I’ve never used artists sketchbooks. Back when I was studying composition I would have a pile of loose sheets at the top of the piano with random notes. At (ir)regular intervals when I was tidying up the room I would just throw it all away. Maybe save two or three notes but they would most likely be trashed the next time. Instead I’ve been depending on my imagination and memory.

I believe I have a strong long term memory concerning what I’m working on and what I’ve been working on and thinking about in the past. That was trained while I was doing the master thesis in geophysics. That was the time I got more and more involved with music. Gradually I spent less and less time on my thesis and more and more time playing and composing. I trained myself to remember exactly where I left off on the work on the thesis so that next time I could pick up where I left off without having to spend time refreshing my memory. The master thesis stretched out in time and instead of the expected 1 1/2 years I ended up using 4 years. At one point I had a 3/4 year break doing nothing but music then walked in sat down and continued to debug and test the subroutine that I’d been struggling with last fall.

My imagination was trained studying counter-point and orchestration. I read a book on counterpoint that emphasized the importance of being able to imagine the cantus firmus mould it in memory and then write it down. Similarly when it progressed to first species counter-point second species and so on it kept challenging me to as far as possible be able to crate all of the counterpoint without the aid of pen and paper. Orchestration in a similar fashion was useful for training the memory of what sounds are produced by various combinations of instruments and an imagination of how new combinations would sound. For a composer this is an absolute prerequisite. You don’t have day-to-day access to musicians and in general you have to do the whole composition without being able to properly listen to it along the way and adjust. A strong imagination hence becomes vital to avoid major disappointments when you’re finally able to test it with musicians generally shortly before it’s going to be performed in public.

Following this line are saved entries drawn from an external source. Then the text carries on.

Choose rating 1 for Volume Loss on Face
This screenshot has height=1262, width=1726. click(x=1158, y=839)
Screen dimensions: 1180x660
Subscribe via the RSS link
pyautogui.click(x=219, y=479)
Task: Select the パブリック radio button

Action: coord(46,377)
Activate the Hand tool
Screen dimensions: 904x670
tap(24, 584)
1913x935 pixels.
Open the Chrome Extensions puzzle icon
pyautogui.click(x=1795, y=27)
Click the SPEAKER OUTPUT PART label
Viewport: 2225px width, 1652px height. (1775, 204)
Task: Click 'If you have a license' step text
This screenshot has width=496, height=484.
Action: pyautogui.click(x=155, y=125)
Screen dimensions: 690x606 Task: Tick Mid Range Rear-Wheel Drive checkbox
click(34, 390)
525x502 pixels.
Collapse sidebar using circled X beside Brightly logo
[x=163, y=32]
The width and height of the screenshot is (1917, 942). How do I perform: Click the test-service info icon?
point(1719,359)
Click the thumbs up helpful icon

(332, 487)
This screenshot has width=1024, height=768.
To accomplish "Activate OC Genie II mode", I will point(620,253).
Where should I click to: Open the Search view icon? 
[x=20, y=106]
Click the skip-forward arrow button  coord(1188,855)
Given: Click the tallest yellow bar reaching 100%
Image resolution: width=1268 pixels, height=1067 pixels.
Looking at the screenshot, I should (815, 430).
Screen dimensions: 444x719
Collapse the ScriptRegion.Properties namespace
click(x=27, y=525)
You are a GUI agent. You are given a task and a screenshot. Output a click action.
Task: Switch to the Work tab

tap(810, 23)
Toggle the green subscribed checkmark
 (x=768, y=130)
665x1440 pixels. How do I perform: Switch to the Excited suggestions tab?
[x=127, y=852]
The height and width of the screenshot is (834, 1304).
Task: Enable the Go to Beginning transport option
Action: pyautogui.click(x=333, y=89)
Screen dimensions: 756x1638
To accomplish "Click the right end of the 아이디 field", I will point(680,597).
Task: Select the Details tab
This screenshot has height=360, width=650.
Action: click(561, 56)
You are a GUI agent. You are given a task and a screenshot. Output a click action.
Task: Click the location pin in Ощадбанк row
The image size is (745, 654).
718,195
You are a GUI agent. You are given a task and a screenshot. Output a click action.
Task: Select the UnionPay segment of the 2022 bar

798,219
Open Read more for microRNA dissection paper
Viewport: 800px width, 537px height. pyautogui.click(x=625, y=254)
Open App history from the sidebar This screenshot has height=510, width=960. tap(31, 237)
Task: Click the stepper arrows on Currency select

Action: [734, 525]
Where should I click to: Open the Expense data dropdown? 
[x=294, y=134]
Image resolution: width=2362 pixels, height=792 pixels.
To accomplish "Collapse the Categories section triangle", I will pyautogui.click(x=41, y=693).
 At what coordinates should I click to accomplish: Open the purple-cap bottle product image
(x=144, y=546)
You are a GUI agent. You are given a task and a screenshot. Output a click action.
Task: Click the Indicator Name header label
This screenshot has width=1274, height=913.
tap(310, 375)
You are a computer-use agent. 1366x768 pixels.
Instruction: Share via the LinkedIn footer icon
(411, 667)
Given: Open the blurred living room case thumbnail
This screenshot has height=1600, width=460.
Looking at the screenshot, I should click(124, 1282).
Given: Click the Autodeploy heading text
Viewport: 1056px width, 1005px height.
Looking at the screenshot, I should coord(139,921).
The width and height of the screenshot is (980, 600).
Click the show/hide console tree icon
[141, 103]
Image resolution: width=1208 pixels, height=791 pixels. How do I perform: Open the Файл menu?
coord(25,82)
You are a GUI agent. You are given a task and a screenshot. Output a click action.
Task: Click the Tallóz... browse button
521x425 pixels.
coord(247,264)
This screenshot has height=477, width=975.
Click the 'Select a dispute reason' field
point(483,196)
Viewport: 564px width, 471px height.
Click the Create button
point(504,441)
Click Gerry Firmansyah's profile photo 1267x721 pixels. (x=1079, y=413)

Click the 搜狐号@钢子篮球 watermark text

As I turned from composing for musicians to work on electronic sound I’ve kept working along these lines. I’m quite dependent on listening to the sounds I’m producing but at the same time those sounds tend to be very rough and not pleasing early in the development of a new work. I don’t like presenting it to others in particular the artists I’m collaborating with at a too early stage. While I might be able to imagine what kind of potential the sounds have for further development and refinement they generally tend to sound dull boring and disappointing to others.

The early tryout phase of a project tends to produce a bunch of spaghetti Max patches while testing new techniques. But the closest I get to sketchbooks and the only ones that I’m ever going back to are this blog and the e-mail in- and sent mail boxes.